NFT renting is popular whenever NFTs are used as tickets. Aside from ApeFest, those who wish to dine at Gary Vaynerchuck’s (Gary Vee) restaurant have done the same too. Gary Vee’s restaurant is a members-only private restaurant, and in order to dine there, one must own a Flyfish Club NFT. If one does not have the USD 11,100 in ETH to purchase the cheapest item in the Flyfish Club NFT collection, the best thing one can do is to rent an NFT out just for an experience to dine at the restaurant.

 

Where to Rent NFT?

So where can one rent NFTs? One of the forerunner platform in this regard is BoredJobs. As a marketplace, BoredJobs connects potential borrowers to the owners of certain NFTs in the Bored Ape Yacht Club, Mutant Ape Yacht Club, Moonbirds, World of Women, Azuki and Doodles at this moment. Think of BoredJobs as AirBNB. It connects potential tenants to potential homeowners if homeowners express interest to rent out their properties only. As such, not all the NFTs in these collections are reflected on BoredJobs.

 

The Benefits of NFT Renting

NFT renting is a process by which you can lease your NFTs to another person or entity in return for regular payments. This can be a great way to earn some extra income from your NFTs, as well as providing the lessee with the use of your NFTs. There are several benefits to NFT renting, including:

  1. You can earn additional income from your NFTs: If you own an NFT that you’re not using, you can lease it out and earn money from it without having to sell it.
  2. You can help someone else use an NFT: By leasing out your NFT, you’re helping someone else who may not have the budget to buy their own access to use an NFT.

 

The Risks of NFT Renting

NFT Renting is a new and popular way to invest in digital art and other online assets. However, there are some risks to be aware of before investing in this new trend. One of the biggest risks of NFT Renting is the potential for fraud. Because NFTs are still a relatively new concept, there are not yet many regulations in place to protect investors.
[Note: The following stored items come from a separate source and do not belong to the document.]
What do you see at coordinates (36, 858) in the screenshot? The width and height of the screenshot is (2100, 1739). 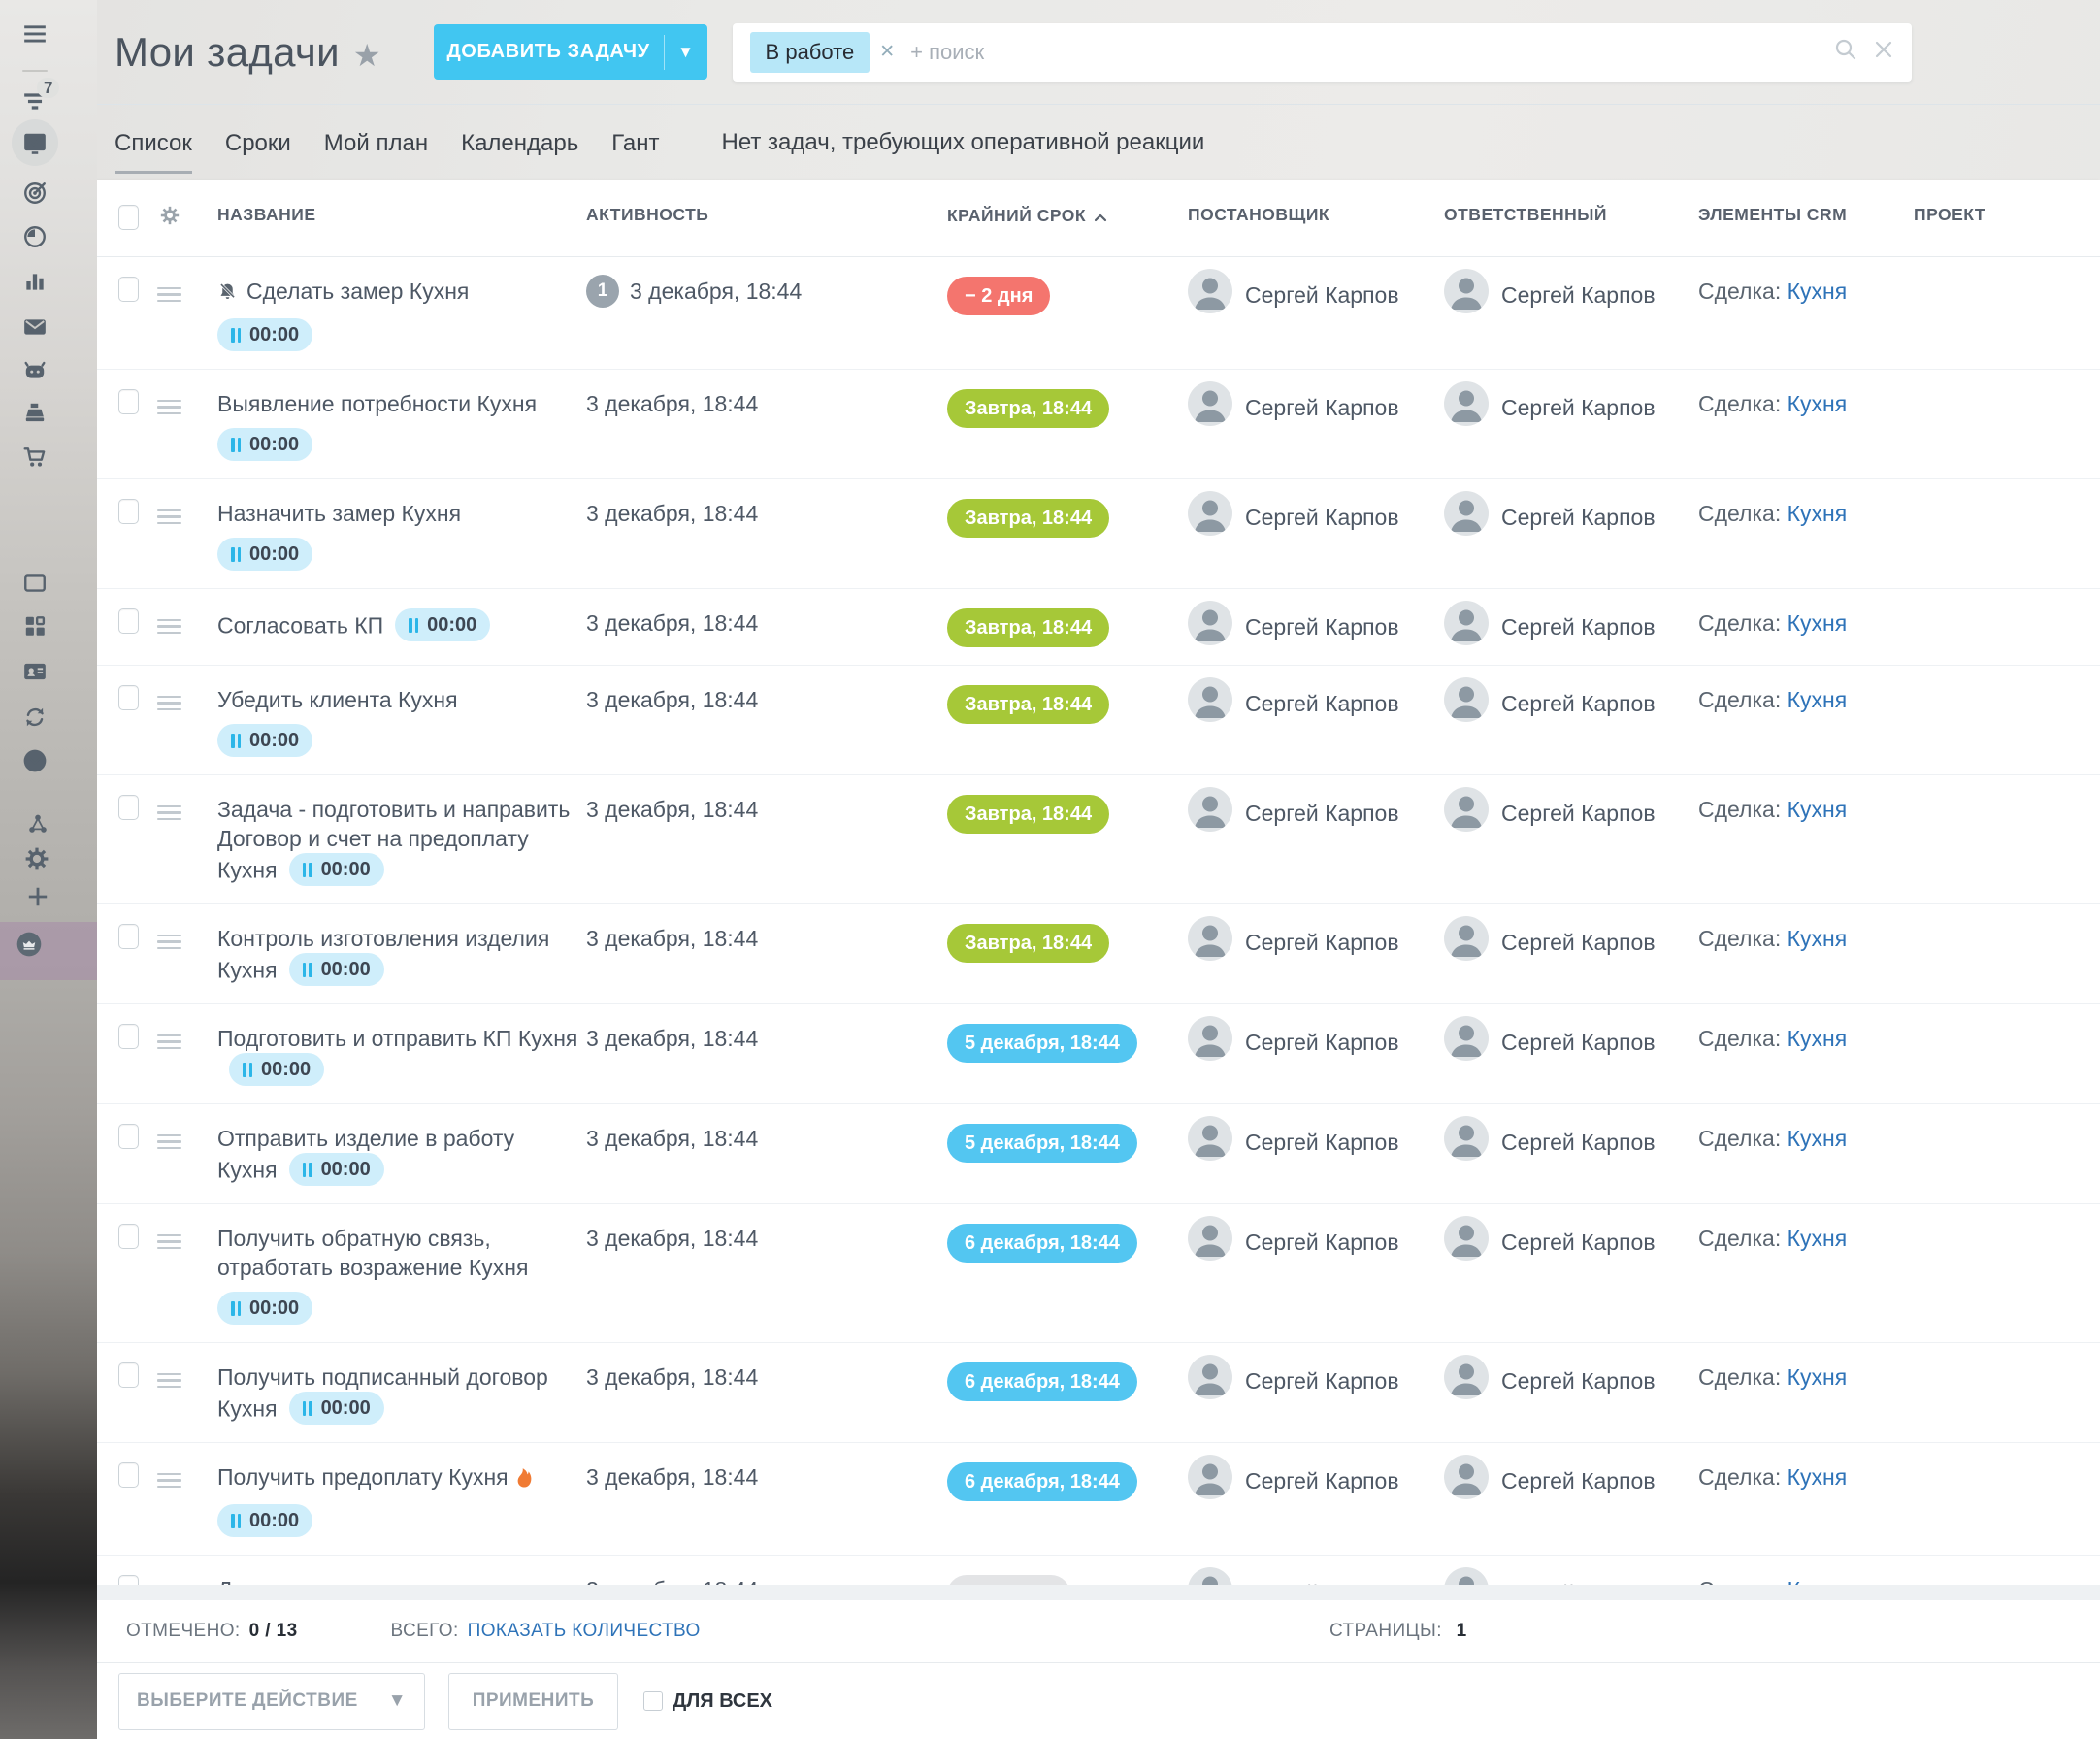 I see `settings-gear-icon` at bounding box center [36, 858].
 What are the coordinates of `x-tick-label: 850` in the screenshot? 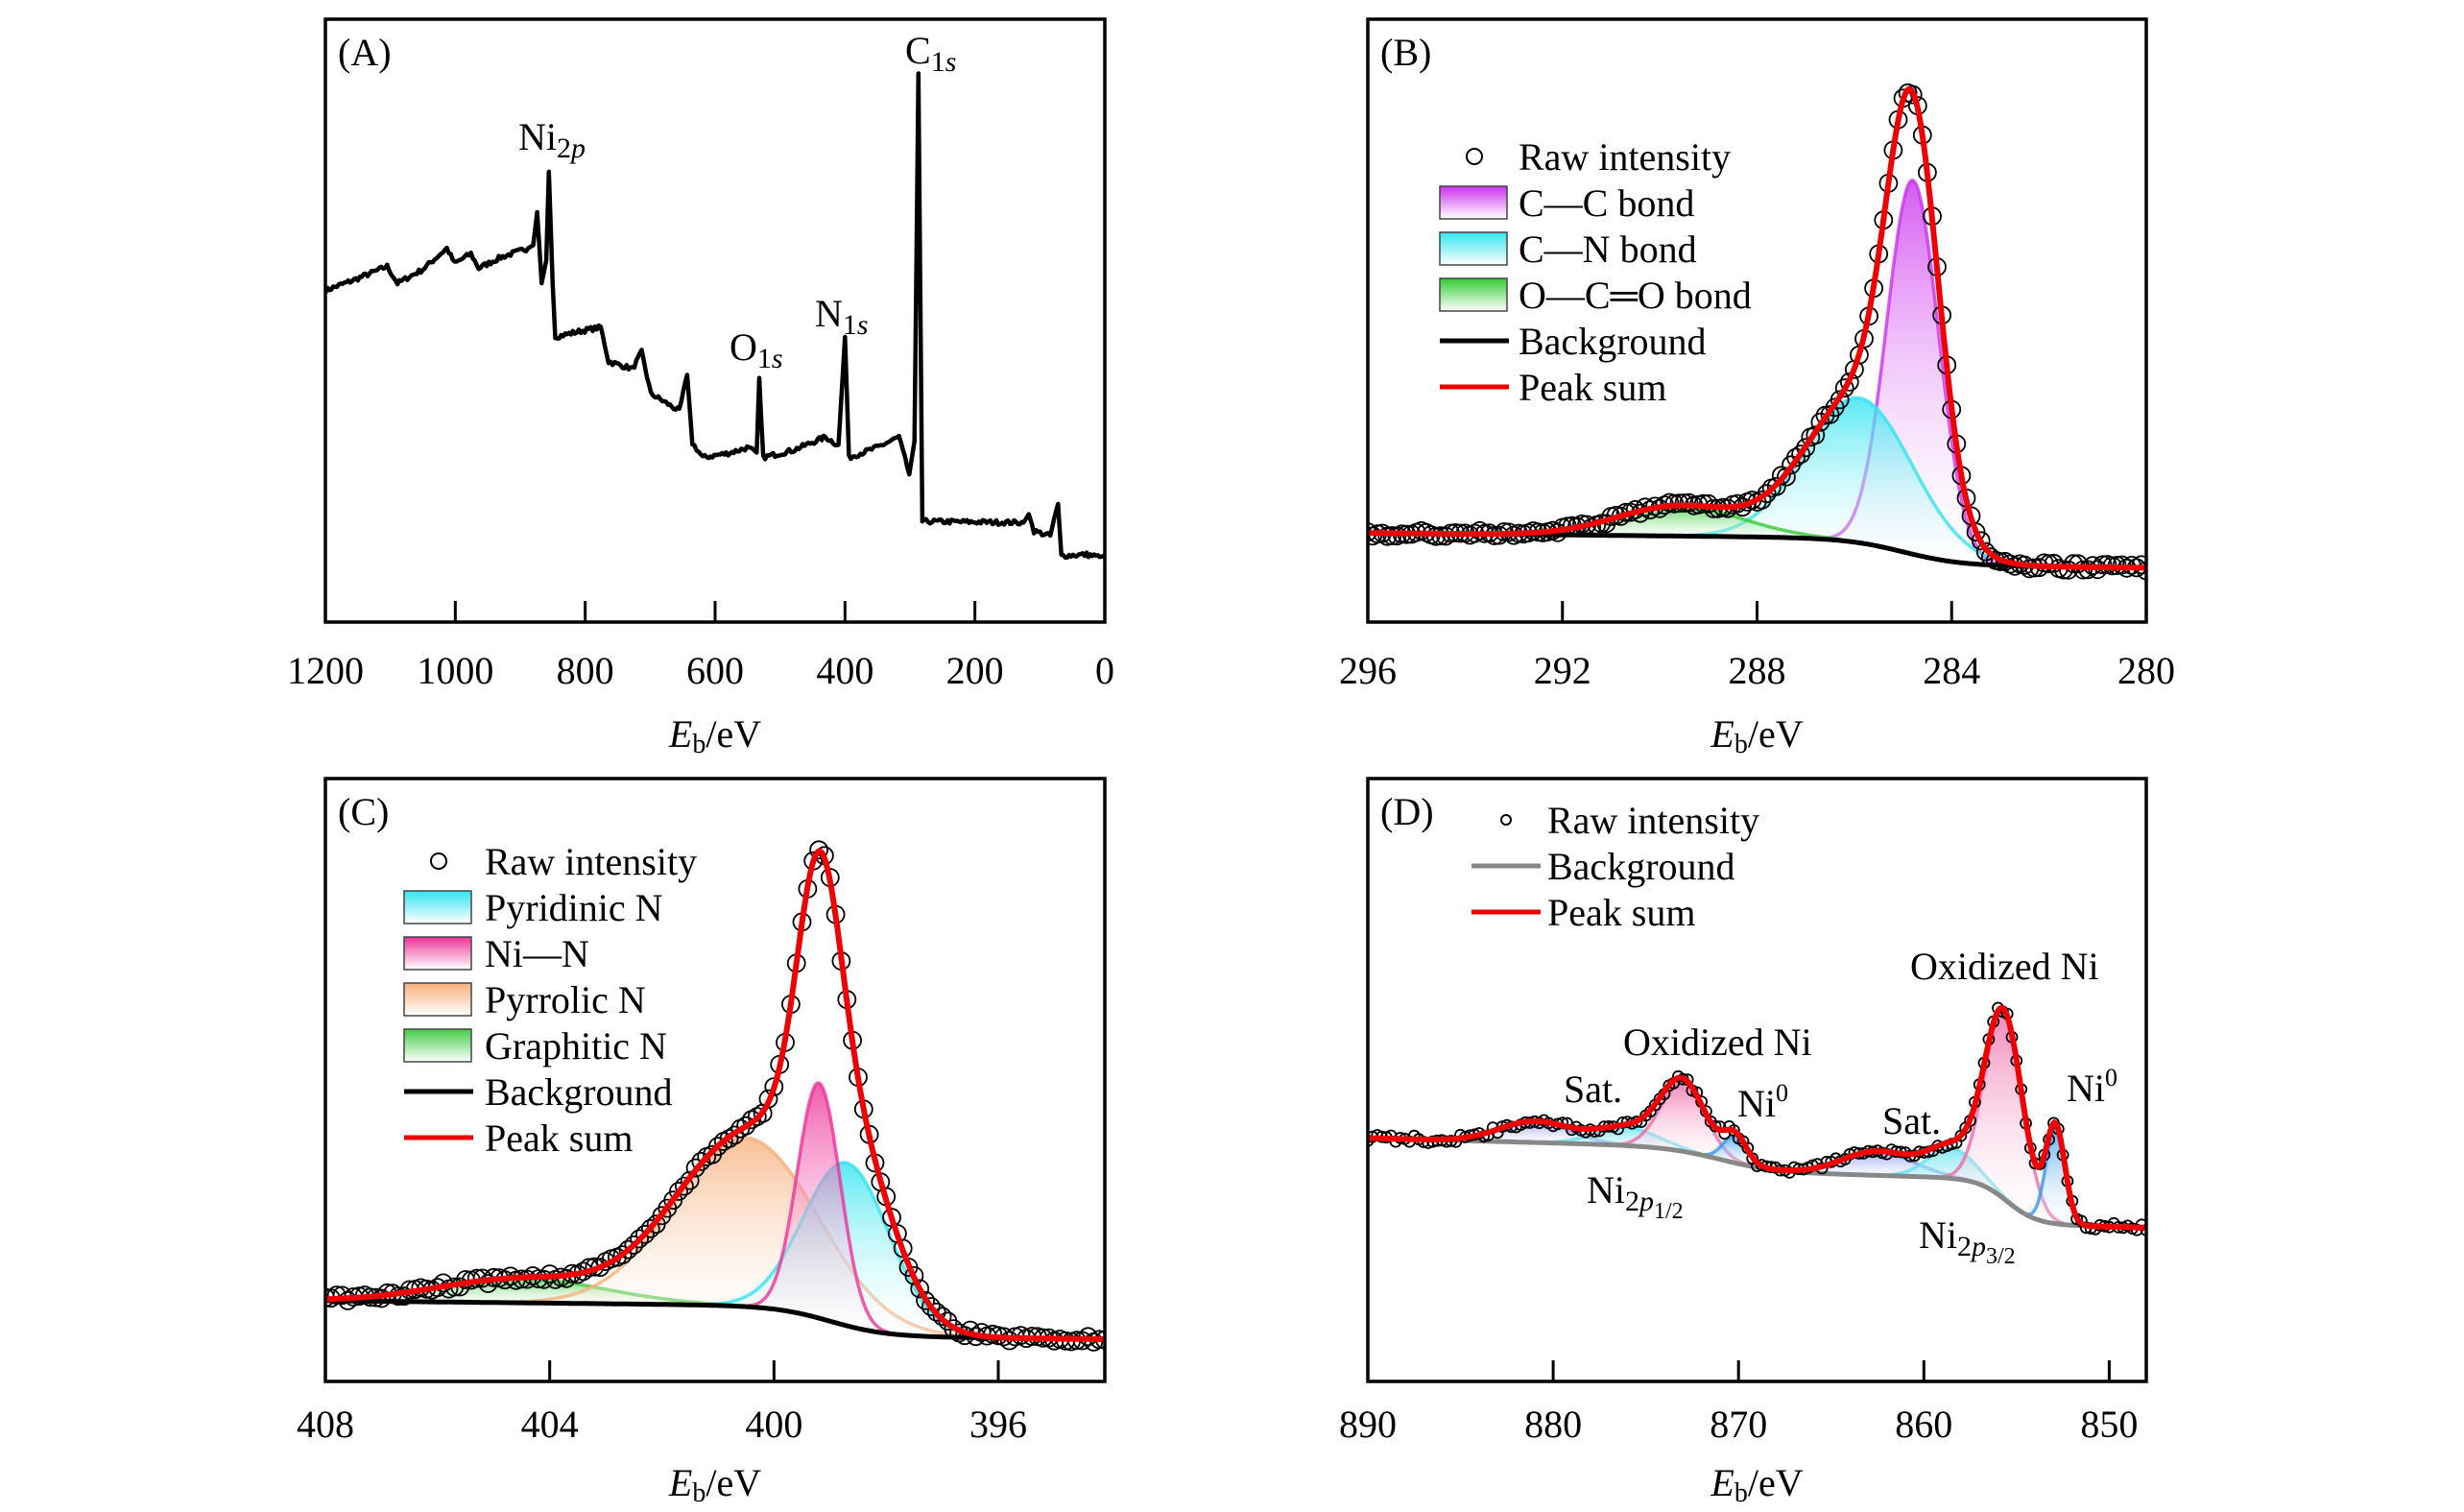 It's located at (2109, 1424).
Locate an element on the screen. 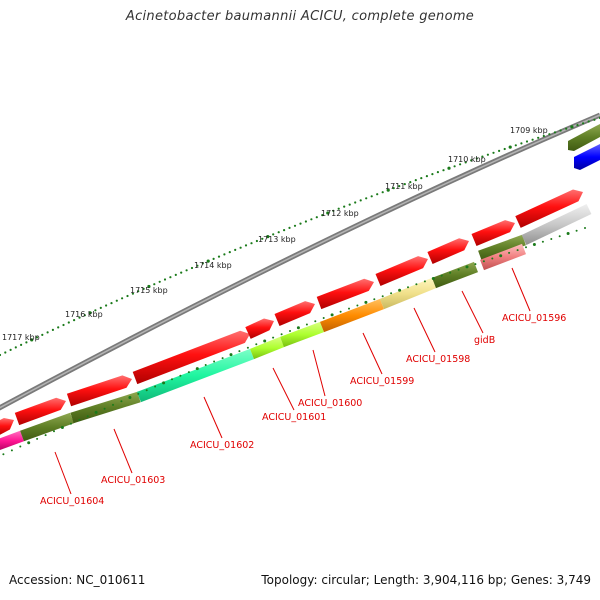  feature-olive-top is located at coordinates (584, 138).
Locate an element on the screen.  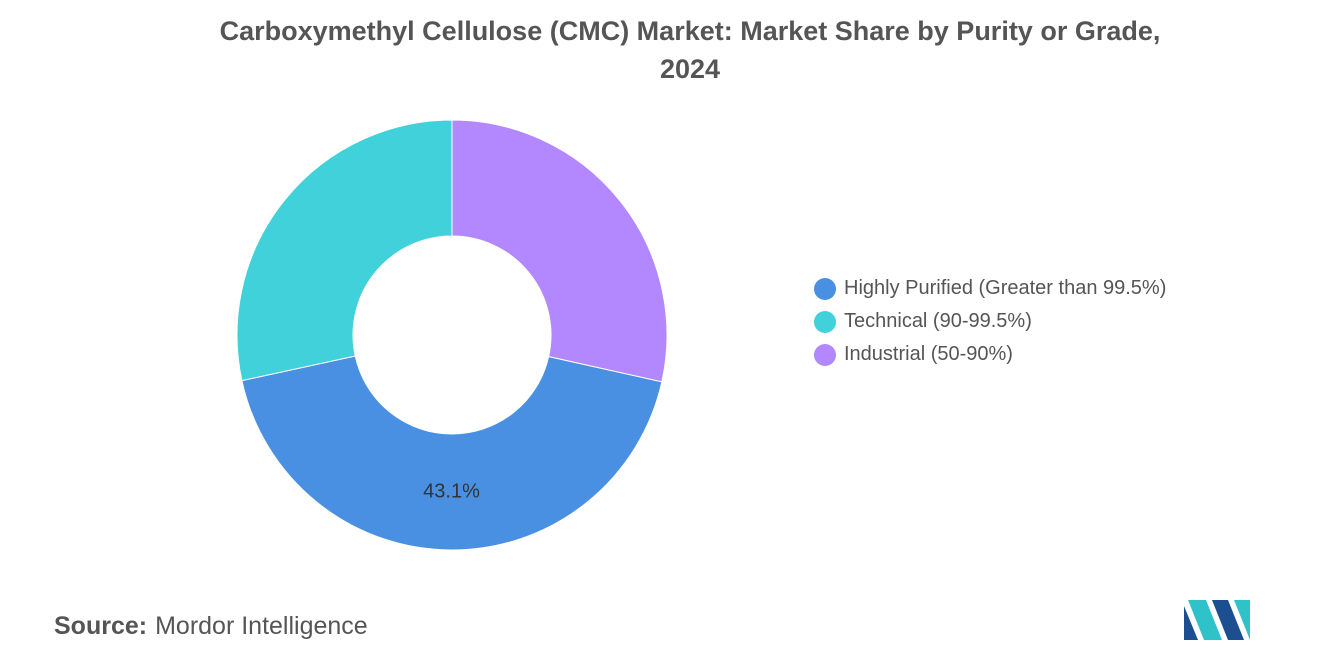
legend-label: Technical (90-99.5%) is located at coordinates (938, 321).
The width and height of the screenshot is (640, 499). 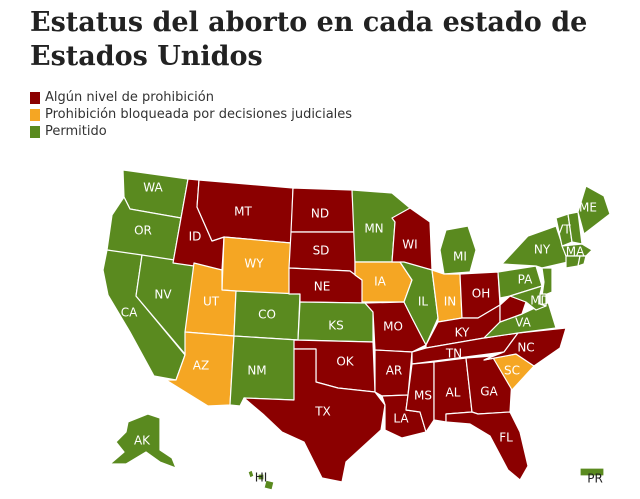 What do you see at coordinates (487, 446) in the screenshot?
I see `state-FL` at bounding box center [487, 446].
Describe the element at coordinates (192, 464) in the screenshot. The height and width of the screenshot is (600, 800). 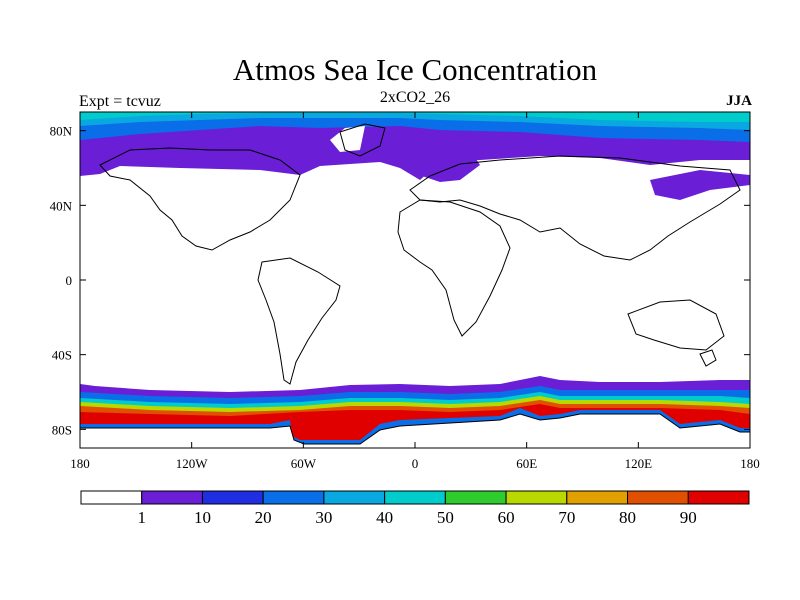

This means that there is a greater potential for scammers to take advantage of people who are not familiar with the process.

Another risk to consider is the volatility of the NFT market. The prices of NFTs can fluctuate rapidly, which means that there is a greater chance that you could lose money if you invest in them.

 

Afterthought on NFT renting

NFTs have a lot of potential when it comes to rental agreements. By using NFTs, landlords can create unique rental agreements that can be stored on the blockchain. This allows for a more secure and transparent agreement between the landlord and tenant. In addition, NFTs can be used to track rent payments and ensure that they are made on time.

Overall, NFTs have the potential to revolutionise the way that rental agreements are created and stored. By using NFTs, landlords can create more secure and transparent agreements with their tenants. In addition, NFTs can be used to track rent payments and ensure that they are made on time.